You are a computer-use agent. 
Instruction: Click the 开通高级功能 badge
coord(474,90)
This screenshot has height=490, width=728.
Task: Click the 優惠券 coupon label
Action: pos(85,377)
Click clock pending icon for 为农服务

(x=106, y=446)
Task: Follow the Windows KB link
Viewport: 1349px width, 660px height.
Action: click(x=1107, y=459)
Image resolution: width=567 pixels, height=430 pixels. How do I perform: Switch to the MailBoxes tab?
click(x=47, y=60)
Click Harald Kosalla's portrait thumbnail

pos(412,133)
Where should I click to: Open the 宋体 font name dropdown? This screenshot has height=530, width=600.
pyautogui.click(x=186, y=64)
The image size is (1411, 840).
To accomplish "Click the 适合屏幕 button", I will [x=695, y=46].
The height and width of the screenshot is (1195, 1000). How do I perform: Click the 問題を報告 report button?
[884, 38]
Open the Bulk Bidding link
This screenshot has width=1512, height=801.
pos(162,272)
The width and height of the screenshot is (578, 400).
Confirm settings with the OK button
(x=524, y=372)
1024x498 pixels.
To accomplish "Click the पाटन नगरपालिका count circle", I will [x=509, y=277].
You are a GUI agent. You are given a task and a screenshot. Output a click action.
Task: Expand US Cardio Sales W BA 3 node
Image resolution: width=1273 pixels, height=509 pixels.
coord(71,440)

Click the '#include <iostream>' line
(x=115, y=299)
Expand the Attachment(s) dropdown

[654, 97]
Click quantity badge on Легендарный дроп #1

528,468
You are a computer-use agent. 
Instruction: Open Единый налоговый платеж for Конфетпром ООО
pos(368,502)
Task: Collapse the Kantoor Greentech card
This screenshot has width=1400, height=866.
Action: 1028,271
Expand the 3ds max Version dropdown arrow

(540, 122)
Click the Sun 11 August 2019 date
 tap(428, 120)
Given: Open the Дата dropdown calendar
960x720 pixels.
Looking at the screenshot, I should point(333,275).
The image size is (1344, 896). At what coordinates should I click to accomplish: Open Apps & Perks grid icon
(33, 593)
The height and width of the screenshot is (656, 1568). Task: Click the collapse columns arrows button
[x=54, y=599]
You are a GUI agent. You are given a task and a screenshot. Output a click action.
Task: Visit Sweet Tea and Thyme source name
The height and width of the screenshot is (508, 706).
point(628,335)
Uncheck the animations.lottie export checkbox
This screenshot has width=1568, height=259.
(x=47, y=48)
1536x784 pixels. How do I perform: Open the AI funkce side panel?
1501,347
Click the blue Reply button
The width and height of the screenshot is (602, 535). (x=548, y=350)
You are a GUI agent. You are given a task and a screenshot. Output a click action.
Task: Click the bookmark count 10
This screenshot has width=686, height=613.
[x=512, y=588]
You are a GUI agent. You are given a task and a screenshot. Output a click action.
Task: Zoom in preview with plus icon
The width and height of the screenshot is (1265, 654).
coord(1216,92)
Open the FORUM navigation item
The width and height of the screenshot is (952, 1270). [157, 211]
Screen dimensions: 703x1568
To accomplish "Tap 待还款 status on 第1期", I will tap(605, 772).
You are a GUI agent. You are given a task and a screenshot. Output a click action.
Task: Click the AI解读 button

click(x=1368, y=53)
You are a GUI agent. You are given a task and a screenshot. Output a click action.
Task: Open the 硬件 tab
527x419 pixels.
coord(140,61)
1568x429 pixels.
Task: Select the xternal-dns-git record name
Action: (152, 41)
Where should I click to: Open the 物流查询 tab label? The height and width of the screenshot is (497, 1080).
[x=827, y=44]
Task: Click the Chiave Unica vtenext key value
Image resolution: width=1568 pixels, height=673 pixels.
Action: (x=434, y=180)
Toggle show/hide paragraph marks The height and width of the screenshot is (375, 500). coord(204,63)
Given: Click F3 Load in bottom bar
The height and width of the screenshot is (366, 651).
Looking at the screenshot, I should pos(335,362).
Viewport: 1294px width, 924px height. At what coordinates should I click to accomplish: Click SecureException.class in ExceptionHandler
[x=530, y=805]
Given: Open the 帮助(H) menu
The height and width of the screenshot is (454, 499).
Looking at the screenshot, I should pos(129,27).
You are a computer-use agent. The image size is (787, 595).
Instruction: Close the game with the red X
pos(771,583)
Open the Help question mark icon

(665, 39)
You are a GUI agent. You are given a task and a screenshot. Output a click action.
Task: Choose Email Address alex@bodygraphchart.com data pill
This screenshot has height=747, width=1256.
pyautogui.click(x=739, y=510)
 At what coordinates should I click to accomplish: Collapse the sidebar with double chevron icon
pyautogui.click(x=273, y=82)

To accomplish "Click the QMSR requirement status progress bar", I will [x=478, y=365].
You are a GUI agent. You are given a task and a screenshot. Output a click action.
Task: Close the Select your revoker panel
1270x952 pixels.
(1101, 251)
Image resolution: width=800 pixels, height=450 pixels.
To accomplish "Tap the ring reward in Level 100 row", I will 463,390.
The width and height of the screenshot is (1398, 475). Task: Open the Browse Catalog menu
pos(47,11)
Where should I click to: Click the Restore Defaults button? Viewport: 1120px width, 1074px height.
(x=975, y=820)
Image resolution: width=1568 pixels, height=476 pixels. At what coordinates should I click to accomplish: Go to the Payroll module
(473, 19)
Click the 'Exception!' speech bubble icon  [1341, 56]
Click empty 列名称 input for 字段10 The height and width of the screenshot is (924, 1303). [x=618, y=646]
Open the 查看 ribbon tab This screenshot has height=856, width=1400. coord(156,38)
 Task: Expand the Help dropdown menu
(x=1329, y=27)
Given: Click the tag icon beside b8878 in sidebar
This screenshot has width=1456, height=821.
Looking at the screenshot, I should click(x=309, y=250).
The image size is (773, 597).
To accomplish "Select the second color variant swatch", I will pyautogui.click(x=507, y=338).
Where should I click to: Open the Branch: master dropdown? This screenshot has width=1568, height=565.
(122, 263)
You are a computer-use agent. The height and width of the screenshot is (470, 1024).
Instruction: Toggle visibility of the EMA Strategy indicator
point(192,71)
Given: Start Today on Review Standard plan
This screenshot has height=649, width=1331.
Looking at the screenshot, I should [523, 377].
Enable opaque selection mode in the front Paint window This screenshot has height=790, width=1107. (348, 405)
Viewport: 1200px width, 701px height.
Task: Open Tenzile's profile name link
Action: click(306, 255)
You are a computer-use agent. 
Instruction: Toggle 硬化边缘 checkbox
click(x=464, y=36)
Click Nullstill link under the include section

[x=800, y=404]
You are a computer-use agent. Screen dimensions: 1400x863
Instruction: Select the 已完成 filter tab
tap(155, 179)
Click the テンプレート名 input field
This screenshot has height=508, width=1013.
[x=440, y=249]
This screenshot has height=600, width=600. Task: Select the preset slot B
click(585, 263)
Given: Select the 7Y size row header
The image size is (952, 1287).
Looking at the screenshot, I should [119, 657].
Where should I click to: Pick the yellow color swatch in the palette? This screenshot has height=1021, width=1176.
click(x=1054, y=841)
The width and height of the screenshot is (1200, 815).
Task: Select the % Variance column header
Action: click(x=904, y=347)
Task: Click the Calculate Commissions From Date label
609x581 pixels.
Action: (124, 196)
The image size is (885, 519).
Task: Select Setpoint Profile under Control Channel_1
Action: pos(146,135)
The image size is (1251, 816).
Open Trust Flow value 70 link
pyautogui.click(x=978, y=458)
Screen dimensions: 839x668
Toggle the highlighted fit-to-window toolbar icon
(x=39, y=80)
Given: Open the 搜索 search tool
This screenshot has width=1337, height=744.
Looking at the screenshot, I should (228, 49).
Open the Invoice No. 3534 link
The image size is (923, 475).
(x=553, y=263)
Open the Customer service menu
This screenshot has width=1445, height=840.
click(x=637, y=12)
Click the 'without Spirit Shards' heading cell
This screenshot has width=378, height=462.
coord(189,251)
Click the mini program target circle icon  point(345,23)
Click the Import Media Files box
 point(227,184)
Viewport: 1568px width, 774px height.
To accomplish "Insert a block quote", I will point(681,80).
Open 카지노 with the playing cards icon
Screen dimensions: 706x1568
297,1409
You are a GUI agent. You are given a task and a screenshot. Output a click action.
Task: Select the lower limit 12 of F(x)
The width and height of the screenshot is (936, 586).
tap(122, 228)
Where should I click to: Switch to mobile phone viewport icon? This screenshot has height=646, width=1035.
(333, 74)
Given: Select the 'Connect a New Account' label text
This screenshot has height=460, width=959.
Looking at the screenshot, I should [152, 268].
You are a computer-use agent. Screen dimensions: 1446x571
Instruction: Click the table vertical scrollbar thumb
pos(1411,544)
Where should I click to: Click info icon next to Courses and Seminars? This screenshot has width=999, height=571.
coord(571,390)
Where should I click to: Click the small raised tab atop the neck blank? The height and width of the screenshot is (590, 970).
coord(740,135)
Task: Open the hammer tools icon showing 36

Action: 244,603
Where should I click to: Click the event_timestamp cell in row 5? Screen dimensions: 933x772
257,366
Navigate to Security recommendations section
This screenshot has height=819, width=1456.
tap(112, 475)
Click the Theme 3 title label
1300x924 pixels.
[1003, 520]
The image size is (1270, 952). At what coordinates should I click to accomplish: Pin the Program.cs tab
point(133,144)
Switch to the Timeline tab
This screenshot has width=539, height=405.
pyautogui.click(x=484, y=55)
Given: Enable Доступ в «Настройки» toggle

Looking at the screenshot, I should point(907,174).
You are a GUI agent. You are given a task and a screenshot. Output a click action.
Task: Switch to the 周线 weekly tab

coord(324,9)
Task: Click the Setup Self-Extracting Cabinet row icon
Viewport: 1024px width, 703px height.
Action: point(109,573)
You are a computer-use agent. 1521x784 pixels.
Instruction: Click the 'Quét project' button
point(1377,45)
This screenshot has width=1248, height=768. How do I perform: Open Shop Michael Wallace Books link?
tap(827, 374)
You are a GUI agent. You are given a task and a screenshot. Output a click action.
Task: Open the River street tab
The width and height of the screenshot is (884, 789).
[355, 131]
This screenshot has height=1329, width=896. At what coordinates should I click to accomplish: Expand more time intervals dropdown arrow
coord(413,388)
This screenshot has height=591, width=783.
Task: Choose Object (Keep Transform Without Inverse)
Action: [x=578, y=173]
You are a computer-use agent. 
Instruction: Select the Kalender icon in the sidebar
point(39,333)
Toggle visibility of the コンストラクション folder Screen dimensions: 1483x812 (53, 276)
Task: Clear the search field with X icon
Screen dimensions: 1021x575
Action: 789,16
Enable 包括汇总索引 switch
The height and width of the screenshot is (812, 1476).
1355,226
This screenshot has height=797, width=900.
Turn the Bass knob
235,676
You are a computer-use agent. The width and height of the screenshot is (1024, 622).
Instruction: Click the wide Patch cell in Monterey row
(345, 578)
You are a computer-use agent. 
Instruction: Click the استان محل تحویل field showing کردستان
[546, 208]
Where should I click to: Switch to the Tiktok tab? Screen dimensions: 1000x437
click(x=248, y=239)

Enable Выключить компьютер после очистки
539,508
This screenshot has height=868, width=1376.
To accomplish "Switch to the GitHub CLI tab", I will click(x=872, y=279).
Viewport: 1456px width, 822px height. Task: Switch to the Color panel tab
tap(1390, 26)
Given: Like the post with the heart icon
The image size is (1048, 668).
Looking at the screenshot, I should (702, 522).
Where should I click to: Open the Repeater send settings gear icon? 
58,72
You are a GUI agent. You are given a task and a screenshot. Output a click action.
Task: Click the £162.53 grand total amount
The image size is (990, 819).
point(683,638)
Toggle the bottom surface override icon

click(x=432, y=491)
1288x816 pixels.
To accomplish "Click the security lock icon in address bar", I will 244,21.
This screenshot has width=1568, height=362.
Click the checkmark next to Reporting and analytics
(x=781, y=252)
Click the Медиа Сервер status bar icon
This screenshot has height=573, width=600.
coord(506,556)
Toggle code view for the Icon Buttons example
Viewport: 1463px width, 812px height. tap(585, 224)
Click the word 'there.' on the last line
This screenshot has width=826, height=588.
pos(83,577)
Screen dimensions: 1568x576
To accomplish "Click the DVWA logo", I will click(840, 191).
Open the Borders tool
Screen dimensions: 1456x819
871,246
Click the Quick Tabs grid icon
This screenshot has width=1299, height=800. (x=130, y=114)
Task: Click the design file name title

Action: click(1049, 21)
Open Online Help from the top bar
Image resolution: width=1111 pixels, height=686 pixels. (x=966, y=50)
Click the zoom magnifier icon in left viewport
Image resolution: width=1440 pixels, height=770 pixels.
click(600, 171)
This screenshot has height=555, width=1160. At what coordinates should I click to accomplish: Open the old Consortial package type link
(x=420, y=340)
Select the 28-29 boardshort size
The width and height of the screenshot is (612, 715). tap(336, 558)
__________
TASK STATEMENT => Filter the rows above, keeping every line that contains the string "input" with its case matching exactly.

PROBLEM SOLUTION =>
Click empty 列名称 input for 字段10 The height and width of the screenshot is (924, 1303). [x=618, y=646]
Click the テンプレート名 input field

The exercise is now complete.